Count the lines in the material below that contain the word "screenshot", and reply with that number alone.
### Dataset excerpts ###
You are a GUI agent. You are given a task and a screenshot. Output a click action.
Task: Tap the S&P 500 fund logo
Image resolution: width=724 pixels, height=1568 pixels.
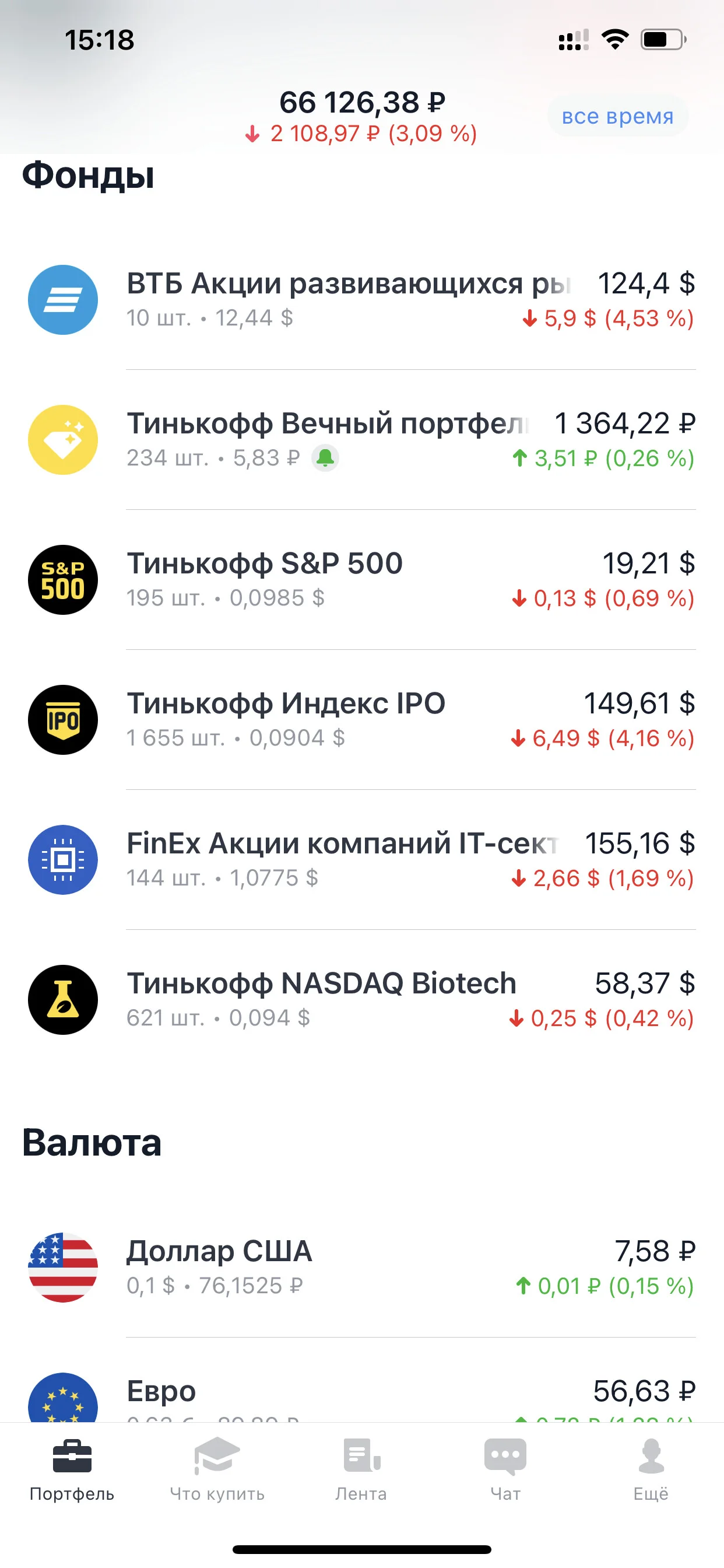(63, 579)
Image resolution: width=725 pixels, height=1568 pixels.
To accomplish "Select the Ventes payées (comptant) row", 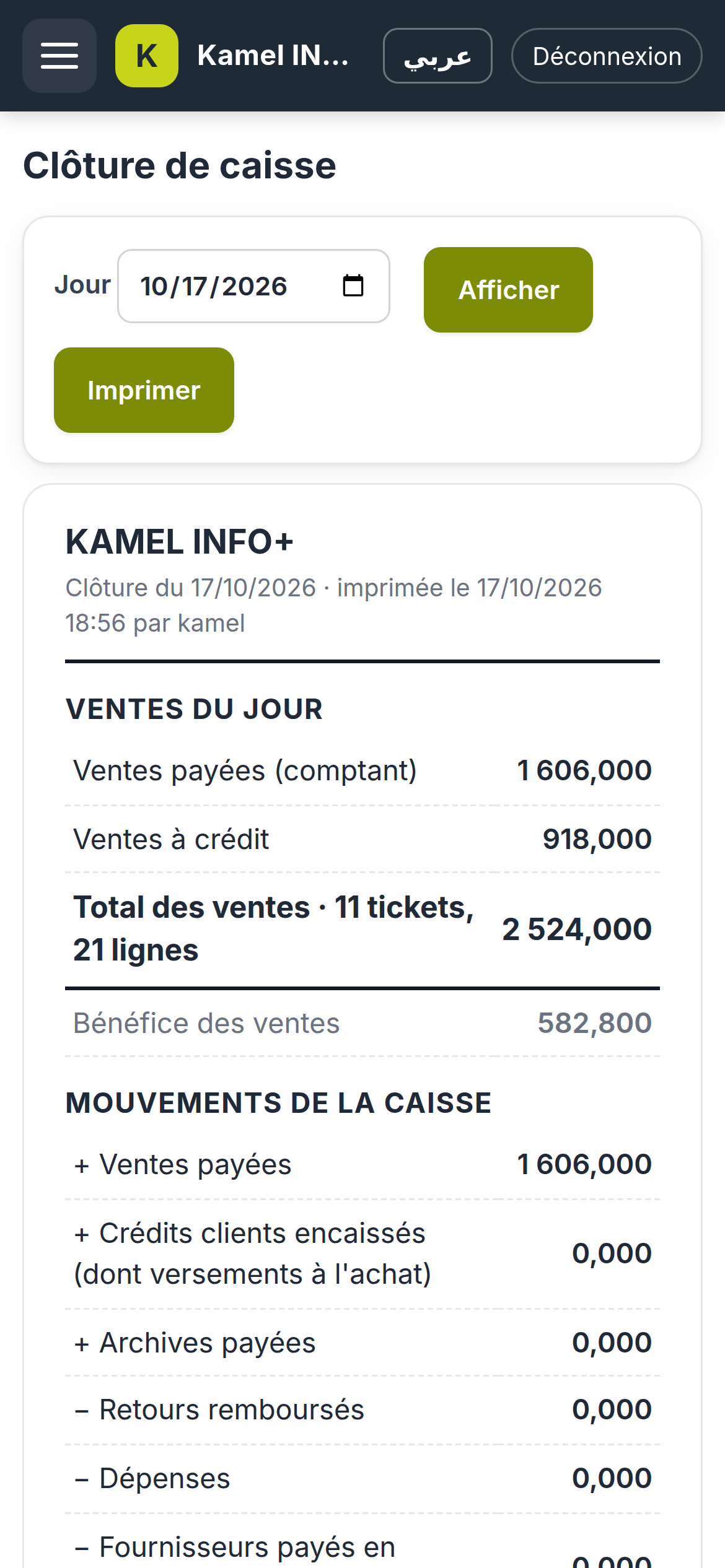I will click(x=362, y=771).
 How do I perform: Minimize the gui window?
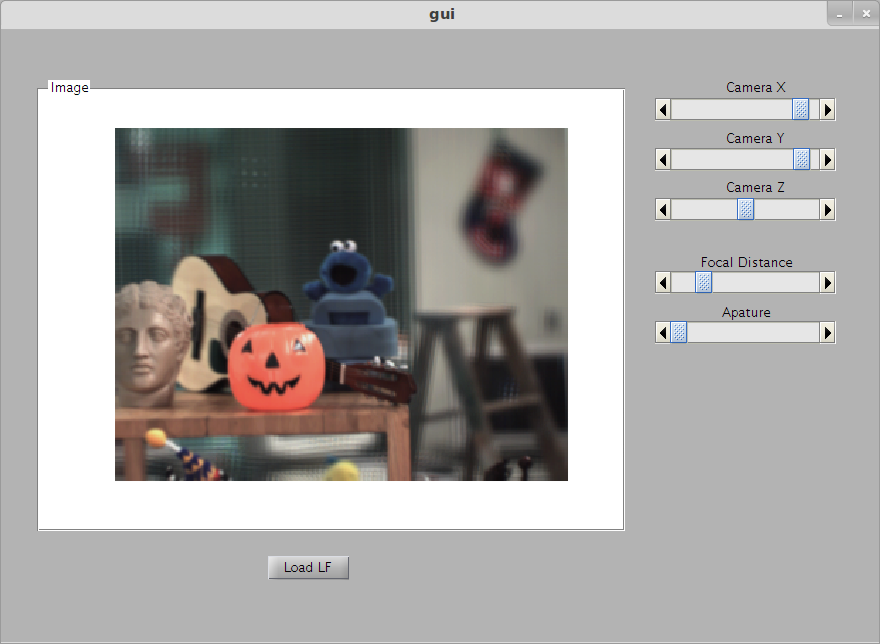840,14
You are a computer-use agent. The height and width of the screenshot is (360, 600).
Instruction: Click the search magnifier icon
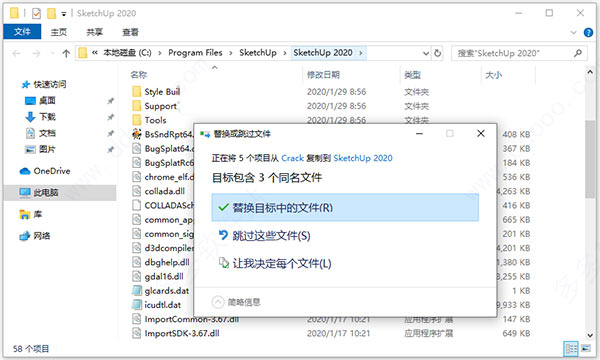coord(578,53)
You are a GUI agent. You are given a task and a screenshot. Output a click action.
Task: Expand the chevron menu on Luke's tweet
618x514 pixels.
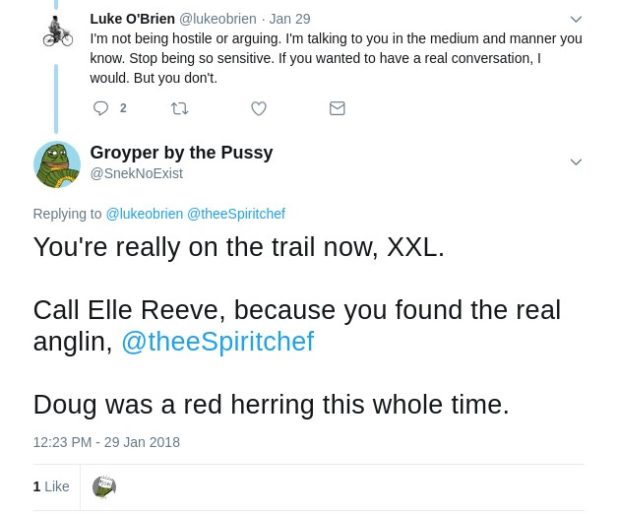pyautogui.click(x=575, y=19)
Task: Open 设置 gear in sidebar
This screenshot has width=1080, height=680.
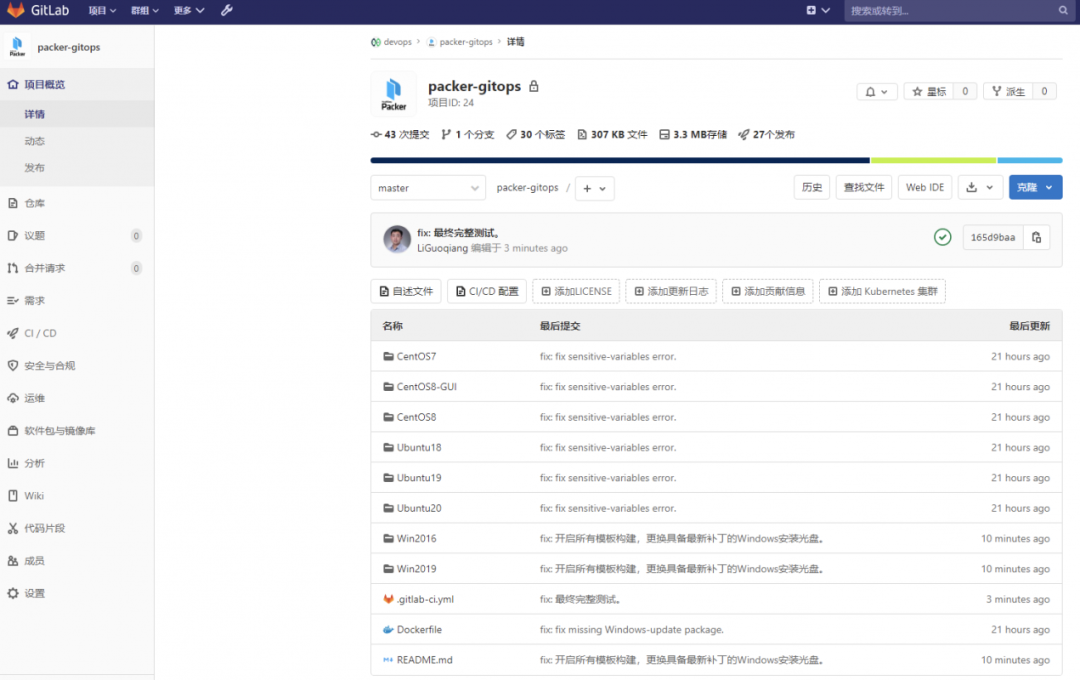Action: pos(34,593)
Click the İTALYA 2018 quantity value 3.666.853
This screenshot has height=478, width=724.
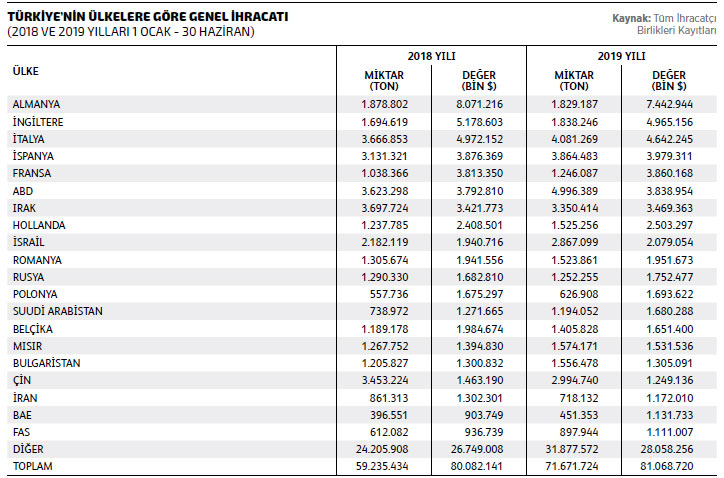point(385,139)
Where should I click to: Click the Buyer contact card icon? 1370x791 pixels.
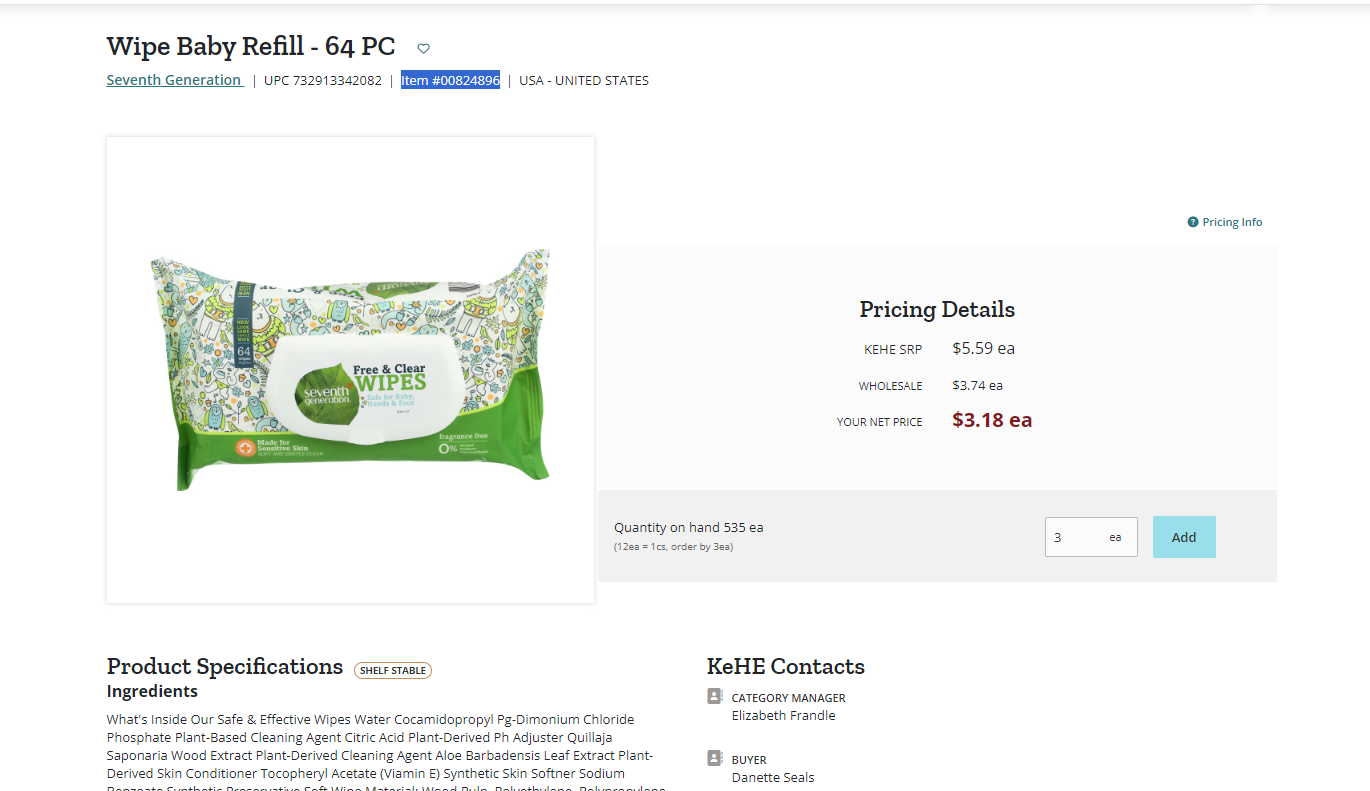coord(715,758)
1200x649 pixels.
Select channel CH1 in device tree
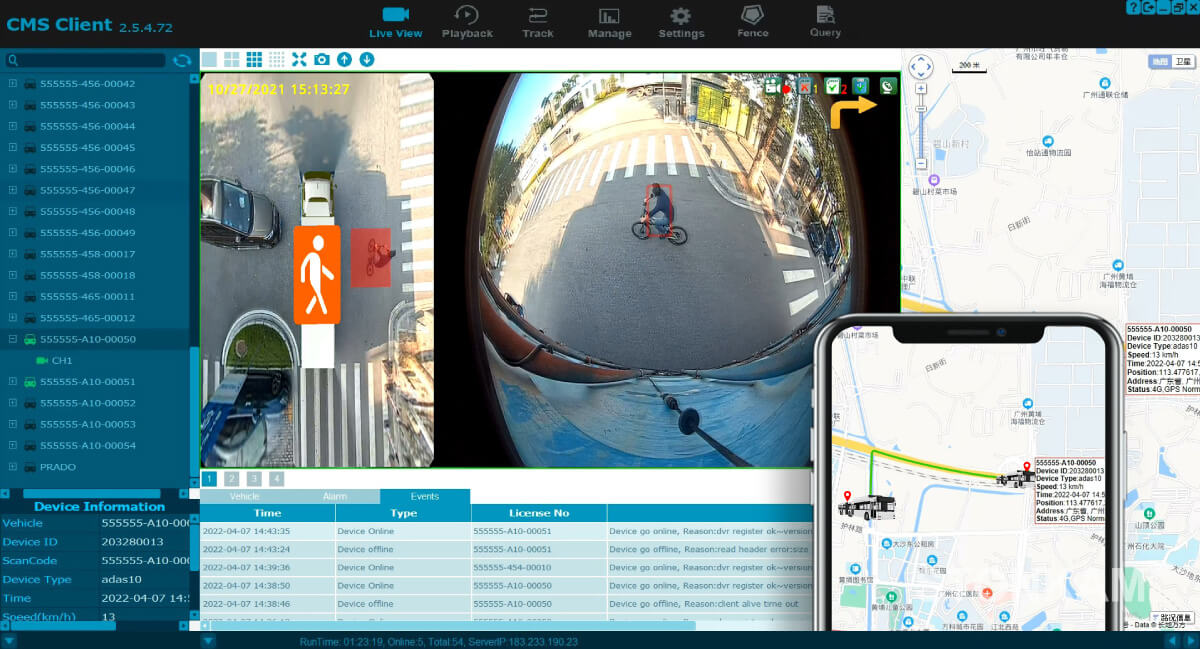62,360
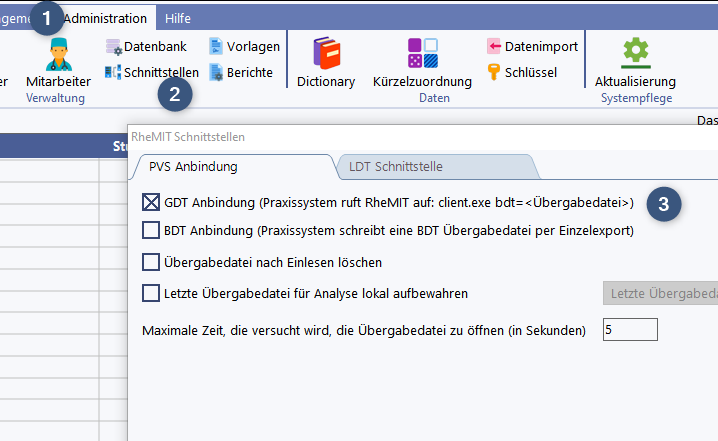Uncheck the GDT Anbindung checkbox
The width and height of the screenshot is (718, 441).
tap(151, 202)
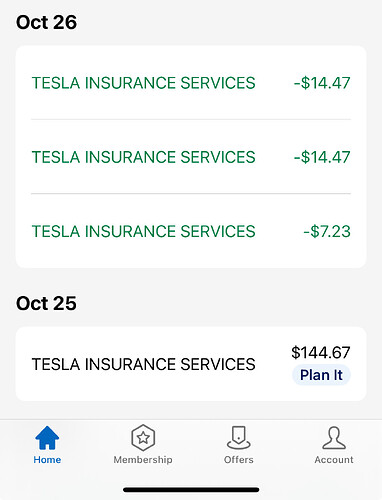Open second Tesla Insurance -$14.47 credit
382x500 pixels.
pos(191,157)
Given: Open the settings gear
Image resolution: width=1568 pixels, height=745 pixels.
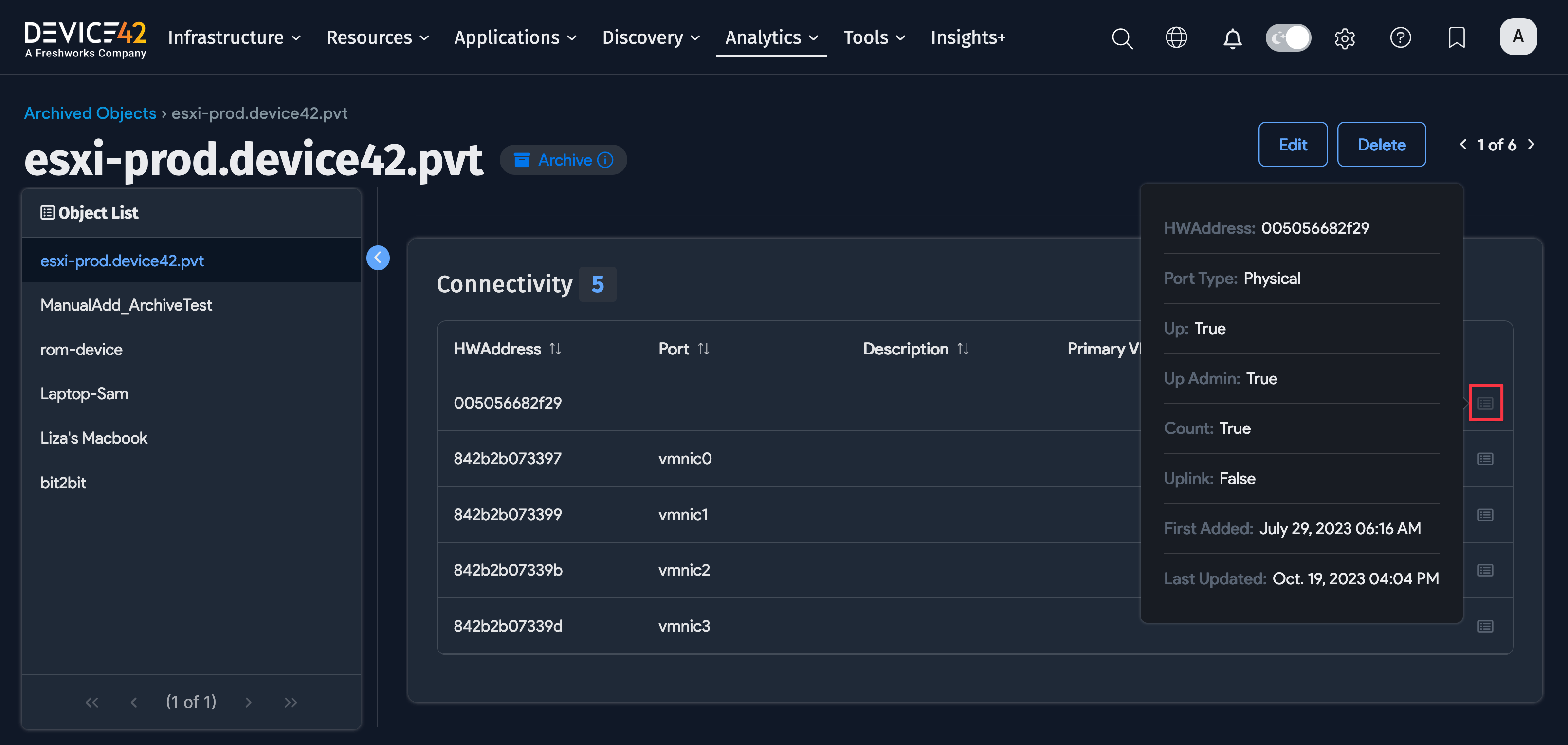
###
**Finished exercise**
6